Data extracted from a collection:
═══

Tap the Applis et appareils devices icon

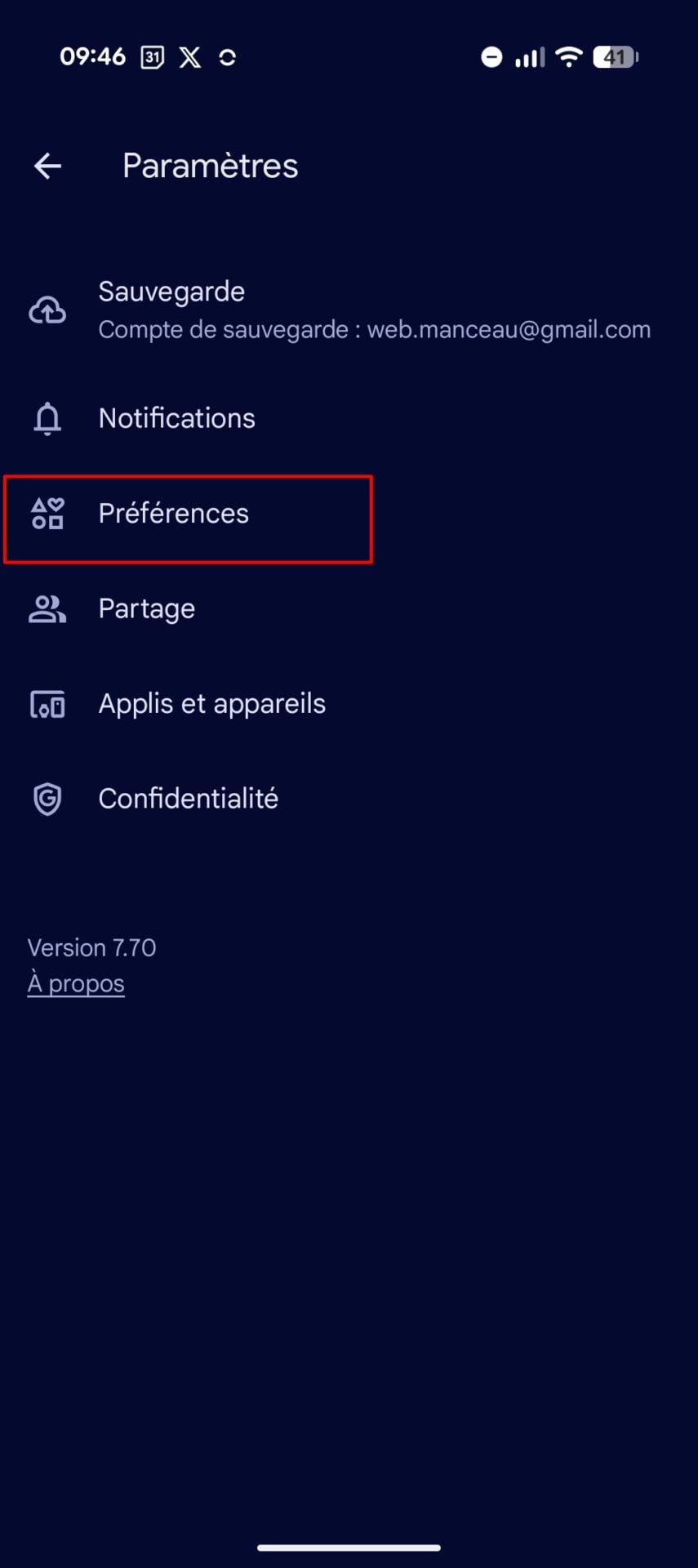pos(47,704)
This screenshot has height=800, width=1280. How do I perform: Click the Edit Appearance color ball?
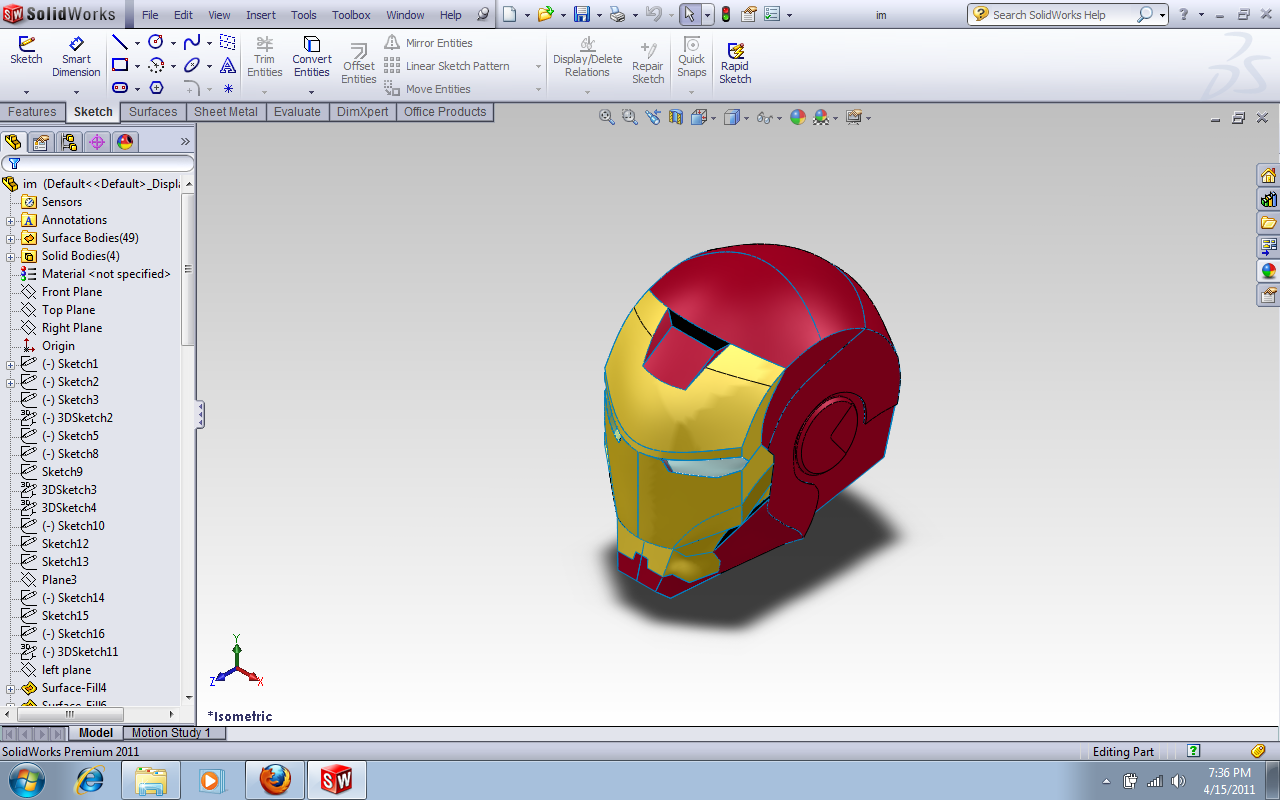pyautogui.click(x=797, y=117)
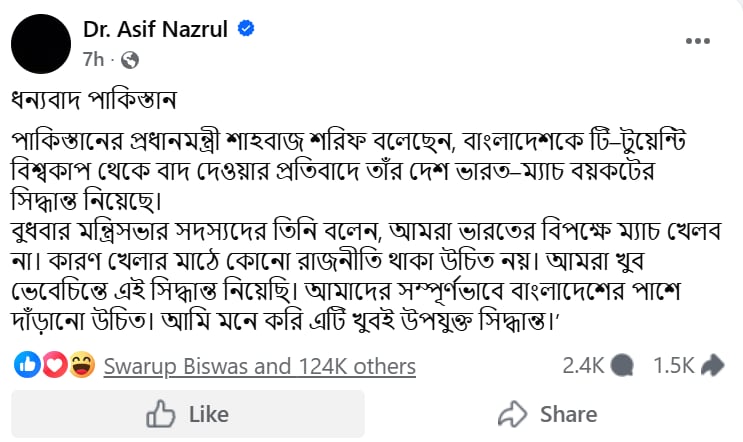Click the share arrow icon beside 1.5K
Image resolution: width=743 pixels, height=442 pixels.
[x=712, y=366]
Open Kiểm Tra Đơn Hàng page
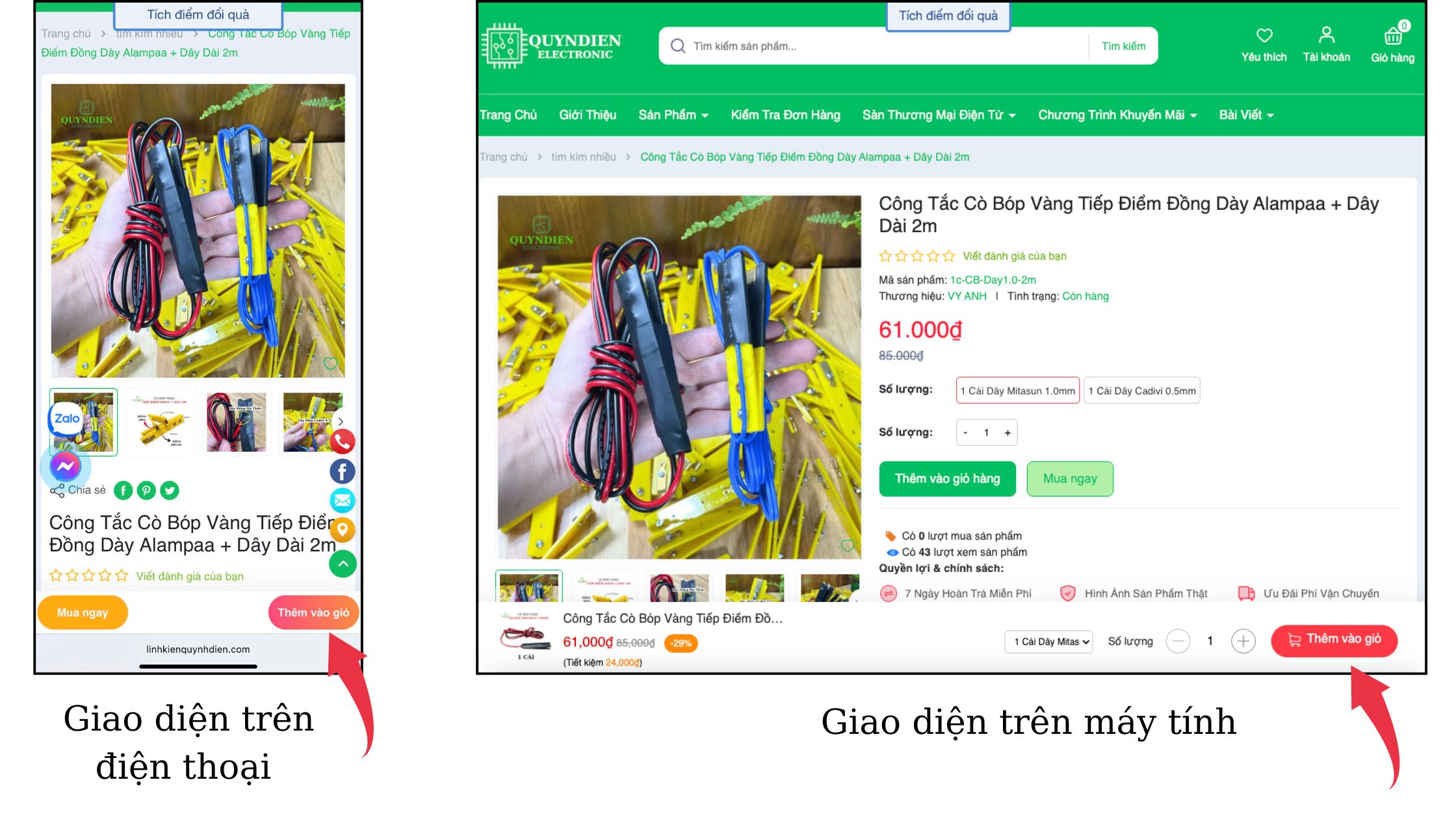The width and height of the screenshot is (1456, 819). (785, 115)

═══

● Exercise
Give the data above again in full and unchanged, skipping the pictures.

● Task response
Tap the Applis et appareils devices icon

pos(47,704)
This screenshot has height=800, width=1280. How do I perform: Click the Edit Appearance color ball?
pyautogui.click(x=797, y=117)
Click the share arrow icon beside 1.5K
Image resolution: width=743 pixels, height=442 pixels.
[x=712, y=366]
Open Kiểm Tra Đơn Hàng page
The width and height of the screenshot is (1456, 819). (785, 115)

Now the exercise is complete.